• [Given passage]:

Tuesday, October 13, 2009

Differing BHPH Strategies in the Current Economic Environment

Differing BHPH Strategies in the Current Economic Environment

Buy here, pay here dealers are approaching the current economic environment with differing strategies. If an operator does not have cash reserves on hand (very unlikely in the BHPH business) then he must either loan his operation more money or make an additional capital contribution in order to make an immediate debt reduction.
The current economic environment has severely curtailed the supply of capital to all industries. How are lenders & operators reacting to the current funding environment? If an immediate debt reduction is not required, but the lender wants a reduction in the future, operators are reacting in different ways:
1. Cutting overhead and expenses to increase cash flow which can then be used to repay future debt.
2. Reducing sales volumes by tightening underwriting criteria. This reduces the amount of money being “put on the street” but likely will also reduce overall portfolio size.

• [Information shown]:

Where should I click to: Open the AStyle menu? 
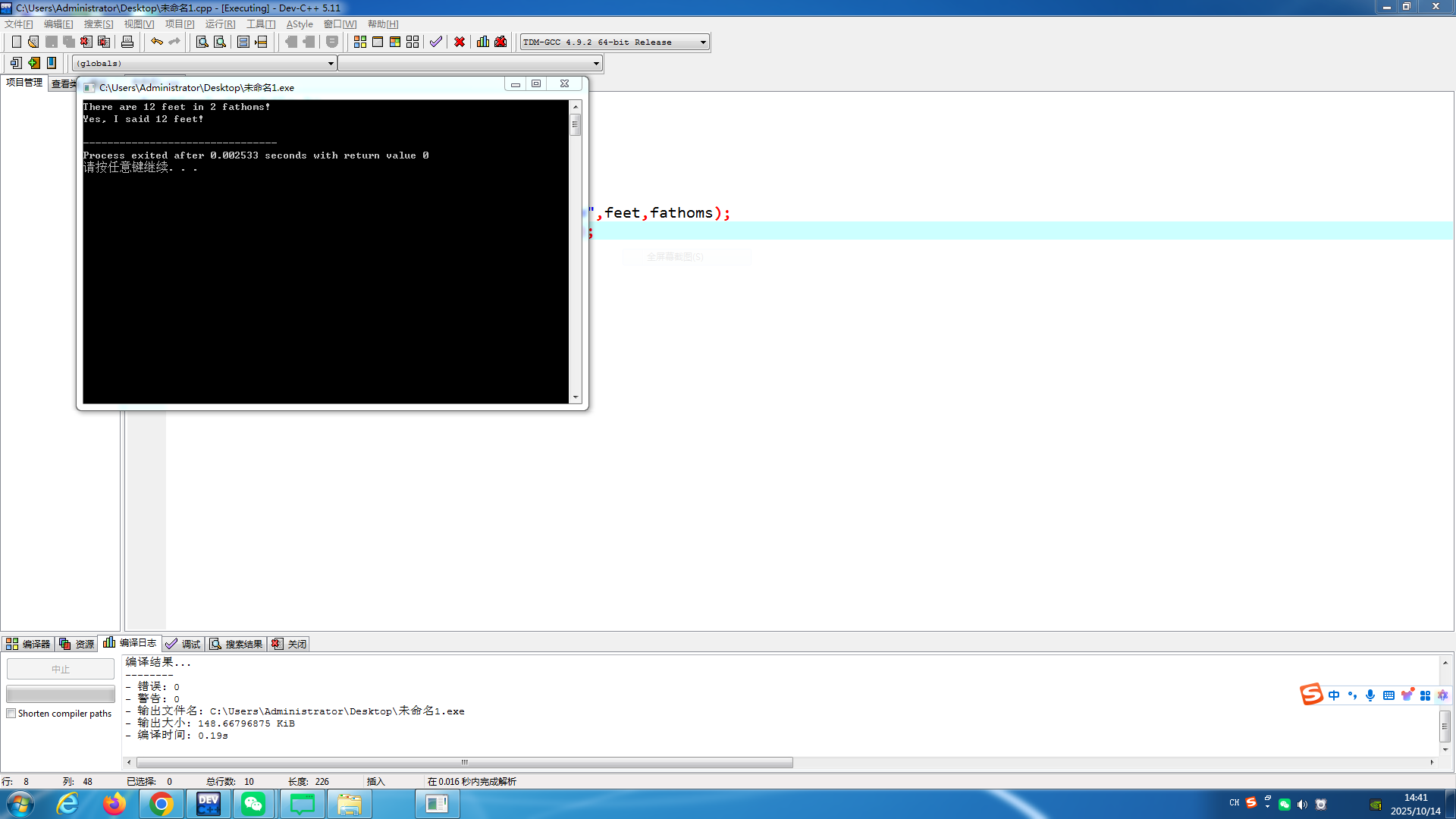[300, 24]
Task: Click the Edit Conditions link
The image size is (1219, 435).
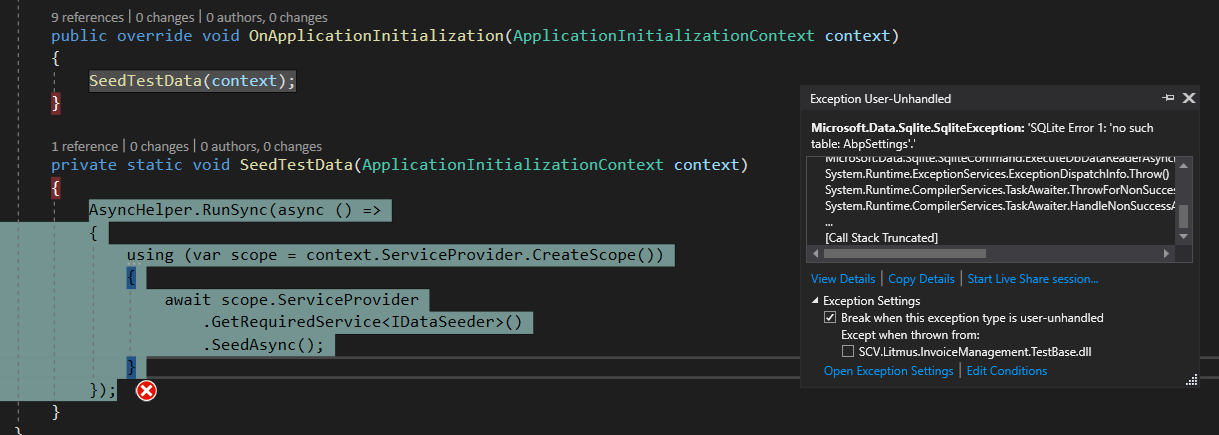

• [Your goal]: Please reproduce the entire post on BHPH strategies in the current economic environment, word for word. The listing stands apart from the text and is separate material.

• [The solution]:
Tuesday, October 13, 2009

Differing BHPH Strategies in the Current Economic Environment

Differing BHPH Strategies in the Current Economic Environment

Buy here, pay here dealers are approaching the current economic environment with differing strategies. If an operator does not have cash reserves on hand (very unlikely in the BHPH business) then he must either loan his operation more money or make an additional capital contribution in order to make an immediate debt reduction.
The current economic environment has severely curtailed the supply of capital to all industries. How are lenders & operators reacting to the current funding environment? If an immediate debt reduction is not required, but the lender wants a reduction in the future, operators are reacting in different ways:
1. Cutting overhead and expenses to increase cash flow which can then be used to repay future debt.
2. Reducing sales volumes by tightening underwriting criteria. This reduces the amount of money being “put on the street” but likely will also reduce overall portfolio size.